**Directions**: Copy every item below word for word, keeping each line unchanged.

** BEGIN Data for processing **

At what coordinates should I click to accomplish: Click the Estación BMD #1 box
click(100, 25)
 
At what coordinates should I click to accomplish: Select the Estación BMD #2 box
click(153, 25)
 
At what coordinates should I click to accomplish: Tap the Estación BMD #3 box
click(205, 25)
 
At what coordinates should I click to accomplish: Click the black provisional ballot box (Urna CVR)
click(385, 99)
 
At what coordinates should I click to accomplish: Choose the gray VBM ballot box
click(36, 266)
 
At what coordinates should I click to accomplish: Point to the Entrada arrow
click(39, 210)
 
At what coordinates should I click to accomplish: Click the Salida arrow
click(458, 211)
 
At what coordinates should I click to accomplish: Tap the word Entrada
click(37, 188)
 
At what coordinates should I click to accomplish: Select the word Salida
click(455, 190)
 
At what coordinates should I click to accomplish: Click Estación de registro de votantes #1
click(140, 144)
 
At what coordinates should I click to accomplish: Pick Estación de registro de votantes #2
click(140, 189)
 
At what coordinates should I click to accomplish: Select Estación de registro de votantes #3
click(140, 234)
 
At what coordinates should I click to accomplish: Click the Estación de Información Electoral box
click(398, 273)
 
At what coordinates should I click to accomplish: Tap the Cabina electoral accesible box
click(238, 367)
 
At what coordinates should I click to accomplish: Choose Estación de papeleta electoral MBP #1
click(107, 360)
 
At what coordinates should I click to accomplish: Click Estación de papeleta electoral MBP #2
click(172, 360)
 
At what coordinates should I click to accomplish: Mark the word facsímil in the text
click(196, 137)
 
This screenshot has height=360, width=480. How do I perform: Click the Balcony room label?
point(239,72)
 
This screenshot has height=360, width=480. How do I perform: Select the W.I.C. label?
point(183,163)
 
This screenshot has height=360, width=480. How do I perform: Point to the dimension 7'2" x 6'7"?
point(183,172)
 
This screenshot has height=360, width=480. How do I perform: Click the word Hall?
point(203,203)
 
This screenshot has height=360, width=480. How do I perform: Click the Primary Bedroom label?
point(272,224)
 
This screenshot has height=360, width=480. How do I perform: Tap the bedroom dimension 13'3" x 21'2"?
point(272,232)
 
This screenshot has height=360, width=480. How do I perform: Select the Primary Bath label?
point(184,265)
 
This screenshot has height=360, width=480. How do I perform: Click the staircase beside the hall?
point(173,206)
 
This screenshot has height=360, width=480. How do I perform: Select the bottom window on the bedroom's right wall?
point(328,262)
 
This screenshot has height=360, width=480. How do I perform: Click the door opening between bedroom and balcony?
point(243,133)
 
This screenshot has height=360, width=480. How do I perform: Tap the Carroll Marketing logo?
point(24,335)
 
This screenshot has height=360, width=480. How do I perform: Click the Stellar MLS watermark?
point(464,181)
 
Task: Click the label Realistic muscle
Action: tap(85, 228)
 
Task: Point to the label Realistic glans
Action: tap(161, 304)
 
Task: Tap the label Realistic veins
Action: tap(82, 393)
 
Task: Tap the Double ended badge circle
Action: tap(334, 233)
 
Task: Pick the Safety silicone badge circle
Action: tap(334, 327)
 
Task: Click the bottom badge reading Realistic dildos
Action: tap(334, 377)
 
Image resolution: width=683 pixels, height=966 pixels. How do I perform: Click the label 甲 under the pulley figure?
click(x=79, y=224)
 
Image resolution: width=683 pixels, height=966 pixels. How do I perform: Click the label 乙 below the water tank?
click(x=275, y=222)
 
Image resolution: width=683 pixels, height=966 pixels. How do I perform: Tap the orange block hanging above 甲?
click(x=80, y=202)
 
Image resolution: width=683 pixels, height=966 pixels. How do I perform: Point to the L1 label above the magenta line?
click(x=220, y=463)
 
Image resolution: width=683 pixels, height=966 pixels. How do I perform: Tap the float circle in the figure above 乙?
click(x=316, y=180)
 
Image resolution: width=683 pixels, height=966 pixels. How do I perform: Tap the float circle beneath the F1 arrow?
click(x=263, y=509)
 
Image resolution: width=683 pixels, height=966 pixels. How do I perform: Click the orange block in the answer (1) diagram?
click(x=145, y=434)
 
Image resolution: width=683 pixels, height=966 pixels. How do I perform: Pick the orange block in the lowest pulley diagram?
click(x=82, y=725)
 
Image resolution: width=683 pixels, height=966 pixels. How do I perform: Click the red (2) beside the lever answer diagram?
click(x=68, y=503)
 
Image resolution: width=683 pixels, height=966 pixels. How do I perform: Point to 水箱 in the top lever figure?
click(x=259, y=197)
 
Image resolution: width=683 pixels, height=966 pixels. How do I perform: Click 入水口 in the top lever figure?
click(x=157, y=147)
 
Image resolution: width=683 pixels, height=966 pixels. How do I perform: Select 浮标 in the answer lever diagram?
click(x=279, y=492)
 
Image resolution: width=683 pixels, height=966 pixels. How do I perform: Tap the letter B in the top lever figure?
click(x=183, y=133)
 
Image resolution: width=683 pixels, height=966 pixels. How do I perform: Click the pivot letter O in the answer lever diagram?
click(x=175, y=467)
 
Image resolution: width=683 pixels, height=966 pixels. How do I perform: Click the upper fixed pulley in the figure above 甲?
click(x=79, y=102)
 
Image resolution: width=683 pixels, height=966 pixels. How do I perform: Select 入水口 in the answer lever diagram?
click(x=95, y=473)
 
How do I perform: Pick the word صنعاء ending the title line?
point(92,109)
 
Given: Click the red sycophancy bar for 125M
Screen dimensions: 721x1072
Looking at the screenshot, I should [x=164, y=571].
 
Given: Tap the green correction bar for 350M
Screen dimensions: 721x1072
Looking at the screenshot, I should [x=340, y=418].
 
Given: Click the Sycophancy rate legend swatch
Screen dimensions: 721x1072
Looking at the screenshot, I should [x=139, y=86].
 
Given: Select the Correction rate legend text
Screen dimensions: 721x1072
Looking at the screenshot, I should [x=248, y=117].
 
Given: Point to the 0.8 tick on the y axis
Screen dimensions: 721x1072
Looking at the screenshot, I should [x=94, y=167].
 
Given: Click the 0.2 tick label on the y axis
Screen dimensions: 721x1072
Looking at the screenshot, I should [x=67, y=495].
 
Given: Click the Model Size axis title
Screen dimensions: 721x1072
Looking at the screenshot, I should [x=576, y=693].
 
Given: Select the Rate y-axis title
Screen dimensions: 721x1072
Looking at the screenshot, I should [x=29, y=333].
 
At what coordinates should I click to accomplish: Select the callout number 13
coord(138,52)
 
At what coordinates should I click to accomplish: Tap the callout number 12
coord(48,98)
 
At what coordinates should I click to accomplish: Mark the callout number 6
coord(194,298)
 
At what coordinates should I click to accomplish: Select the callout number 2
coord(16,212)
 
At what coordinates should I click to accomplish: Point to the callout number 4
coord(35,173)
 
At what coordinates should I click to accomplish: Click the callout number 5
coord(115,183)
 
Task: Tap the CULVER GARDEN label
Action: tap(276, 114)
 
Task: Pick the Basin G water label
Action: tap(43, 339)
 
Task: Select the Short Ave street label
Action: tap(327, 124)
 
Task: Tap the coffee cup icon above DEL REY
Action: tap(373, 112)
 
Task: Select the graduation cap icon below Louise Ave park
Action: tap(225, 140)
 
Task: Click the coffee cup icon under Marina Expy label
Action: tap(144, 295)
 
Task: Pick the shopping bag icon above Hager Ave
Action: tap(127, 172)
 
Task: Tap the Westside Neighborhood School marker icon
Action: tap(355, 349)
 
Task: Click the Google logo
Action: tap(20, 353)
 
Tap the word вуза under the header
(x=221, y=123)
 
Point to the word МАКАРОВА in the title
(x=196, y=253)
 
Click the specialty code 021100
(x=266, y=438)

** END Data for processing **

**Completed exercise**:
At what coordinates should I click to accomplish: Click the Estación BMD #1 box
click(100, 25)
 
At what coordinates should I click to accomplish: Select the Estación BMD #2 box
click(153, 25)
 
At what coordinates should I click to accomplish: Tap the Estación BMD #3 box
click(205, 25)
 
At what coordinates should I click to accomplish: Click the black provisional ballot box (Urna CVR)
click(385, 99)
 
At what coordinates should I click to accomplish: Choose the gray VBM ballot box
click(36, 266)
 
At what coordinates should I click to accomplish: Point to the Entrada arrow
click(39, 210)
 
At what coordinates should I click to accomplish: Click the Salida arrow
click(458, 211)
 
At what coordinates should I click to accomplish: Tap the word Entrada
click(37, 188)
 
At what coordinates should I click to accomplish: Select the word Salida
click(455, 190)
 
At what coordinates should I click to accomplish: Click Estación de registro de votantes #1
click(140, 144)
 
At what coordinates should I click to accomplish: Pick Estación de registro de votantes #2
click(140, 189)
 
At what coordinates should I click to accomplish: Select Estación de registro de votantes #3
click(140, 234)
 
At what coordinates should I click to accomplish: Click the Estación de Información Electoral box
click(398, 273)
 
At what coordinates should I click to accomplish: Tap the Cabina electoral accesible box
click(238, 367)
 
At what coordinates should I click to accomplish: Choose Estación de papeleta electoral MBP #1
click(107, 360)
 
At what coordinates should I click to accomplish: Click Estación de papeleta electoral MBP #2
click(172, 360)
 
At what coordinates should I click to accomplish: Mark the word facsímil in the text
click(196, 137)
 
This screenshot has height=360, width=480. How do I perform: Click the Balcony room label?
point(239,72)
 
This screenshot has height=360, width=480. How do I perform: Select the W.I.C. label?
point(183,163)
 
This screenshot has height=360, width=480. How do I perform: Point to the dimension 7'2" x 6'7"?
point(183,172)
 
This screenshot has height=360, width=480. How do I perform: Click the word Hall?
point(203,203)
 
This screenshot has height=360, width=480. How do I perform: Click the Primary Bedroom label?
point(272,224)
 
This screenshot has height=360, width=480. How do I perform: Tap the bedroom dimension 13'3" x 21'2"?
point(272,232)
 
This screenshot has height=360, width=480. How do I perform: Select the Primary Bath label?
point(184,265)
 
This screenshot has height=360, width=480. How do I perform: Click the staircase beside the hall?
point(173,206)
 
This screenshot has height=360, width=480. How do I perform: Select the bottom window on the bedroom's right wall?
point(328,262)
 
This screenshot has height=360, width=480. How do I perform: Click the door opening between bedroom and balcony?
point(243,133)
 
This screenshot has height=360, width=480. How do I perform: Tap the Carroll Marketing logo?
point(24,335)
 
This screenshot has height=360, width=480. How do I perform: Click the Stellar MLS watermark?
point(464,181)
 
Task: Click the label Realistic muscle
Action: tap(85, 228)
 
Task: Point to the label Realistic glans
Action: tap(161, 304)
 
Task: Tap the label Realistic veins
Action: tap(82, 393)
 
Task: Tap the Double ended badge circle
Action: tap(334, 233)
 
Task: Pick the Safety silicone badge circle
Action: tap(334, 327)
 
Task: Click the bottom badge reading Realistic dildos
Action: tap(334, 377)
 
Image resolution: width=683 pixels, height=966 pixels. How do I perform: Click the label 甲 under the pulley figure?
click(x=79, y=224)
 
Image resolution: width=683 pixels, height=966 pixels. How do I perform: Click the label 乙 below the water tank?
click(x=275, y=222)
 
Image resolution: width=683 pixels, height=966 pixels. How do I perform: Tap the orange block hanging above 甲?
click(x=80, y=202)
 
Image resolution: width=683 pixels, height=966 pixels. How do I perform: Point to the L1 label above the magenta line?
click(x=220, y=463)
 
Image resolution: width=683 pixels, height=966 pixels. How do I perform: Tap the float circle in the figure above 乙?
click(x=316, y=180)
 
Image resolution: width=683 pixels, height=966 pixels. How do I perform: Tap the float circle beneath the F1 arrow?
click(x=263, y=509)
 
Image resolution: width=683 pixels, height=966 pixels. How do I perform: Click the orange block in the answer (1) diagram?
click(x=145, y=434)
 
Image resolution: width=683 pixels, height=966 pixels. How do I perform: Pick the orange block in the lowest pulley diagram?
click(x=82, y=725)
 
Image resolution: width=683 pixels, height=966 pixels. How do I perform: Click the red (2) beside the lever answer diagram?
click(x=68, y=503)
 
Image resolution: width=683 pixels, height=966 pixels. How do I perform: Point to 水箱 in the top lever figure?
click(x=259, y=197)
 
Image resolution: width=683 pixels, height=966 pixels. How do I perform: Click 入水口 in the top lever figure?
click(x=157, y=147)
 
Image resolution: width=683 pixels, height=966 pixels. How do I perform: Select 浮标 in the answer lever diagram?
click(x=279, y=492)
 
Image resolution: width=683 pixels, height=966 pixels. How do I perform: Tap the letter B in the top lever figure?
click(x=183, y=133)
 
Image resolution: width=683 pixels, height=966 pixels. How do I perform: Click the pivot letter O in the answer lever diagram?
click(x=175, y=467)
 
Image resolution: width=683 pixels, height=966 pixels. How do I perform: Click the upper fixed pulley in the figure above 甲?
click(x=79, y=102)
 
Image resolution: width=683 pixels, height=966 pixels. How do I perform: Select 入水口 in the answer lever diagram?
click(x=95, y=473)
 
How do I perform: Pick the word صنعاء ending the title line?
point(92,109)
 
Given: Click the red sycophancy bar for 125M
Screen dimensions: 721x1072
Looking at the screenshot, I should [x=164, y=571].
 
Given: Tap the green correction bar for 350M
Screen dimensions: 721x1072
Looking at the screenshot, I should [x=340, y=418].
 
Given: Click the Sycophancy rate legend swatch
Screen dimensions: 721x1072
Looking at the screenshot, I should [x=139, y=86].
 
Given: Select the Correction rate legend text
Screen dimensions: 721x1072
Looking at the screenshot, I should [x=248, y=117].
 
Given: Point to the 0.8 tick on the y axis
Screen dimensions: 721x1072
Looking at the screenshot, I should [x=94, y=167].
 
Given: Click the 0.2 tick label on the y axis
Screen dimensions: 721x1072
Looking at the screenshot, I should [x=67, y=495].
 
Given: Click the Model Size axis title
Screen dimensions: 721x1072
Looking at the screenshot, I should [x=576, y=693].
 
Given: Select the Rate y-axis title
Screen dimensions: 721x1072
Looking at the screenshot, I should [x=29, y=333].
 
At what coordinates should I click to accomplish: Select the callout number 13
coord(138,52)
 
At what coordinates should I click to accomplish: Tap the callout number 12
coord(48,98)
 
At what coordinates should I click to accomplish: Mark the callout number 6
coord(194,298)
 
At what coordinates should I click to accomplish: Select the callout number 2
coord(16,212)
 
At what coordinates should I click to accomplish: Point to the callout number 4
coord(35,173)
 
At what coordinates should I click to accomplish: Click the callout number 5
coord(115,183)
 
Task: Tap the CULVER GARDEN label
Action: tap(276, 114)
 
Task: Pick the Basin G water label
Action: tap(43, 339)
 
Task: Select the Short Ave street label
Action: tap(327, 124)
 
Task: Tap the coffee cup icon above DEL REY
Action: tap(373, 112)
 
Task: Select the graduation cap icon below Louise Ave park
Action: tap(225, 140)
 
Task: Click the coffee cup icon under Marina Expy label
Action: tap(144, 295)
 
Task: Pick the shopping bag icon above Hager Ave
Action: tap(127, 172)
 
Task: Tap the Westside Neighborhood School marker icon
Action: tap(355, 349)
 
Task: Click the Google logo
Action: tap(20, 353)
 
Tap the word вуза under the header
(x=221, y=123)
 
Point to the word МАКАРОВА in the title
(x=196, y=253)
 
Click the specialty code 021100
(x=266, y=438)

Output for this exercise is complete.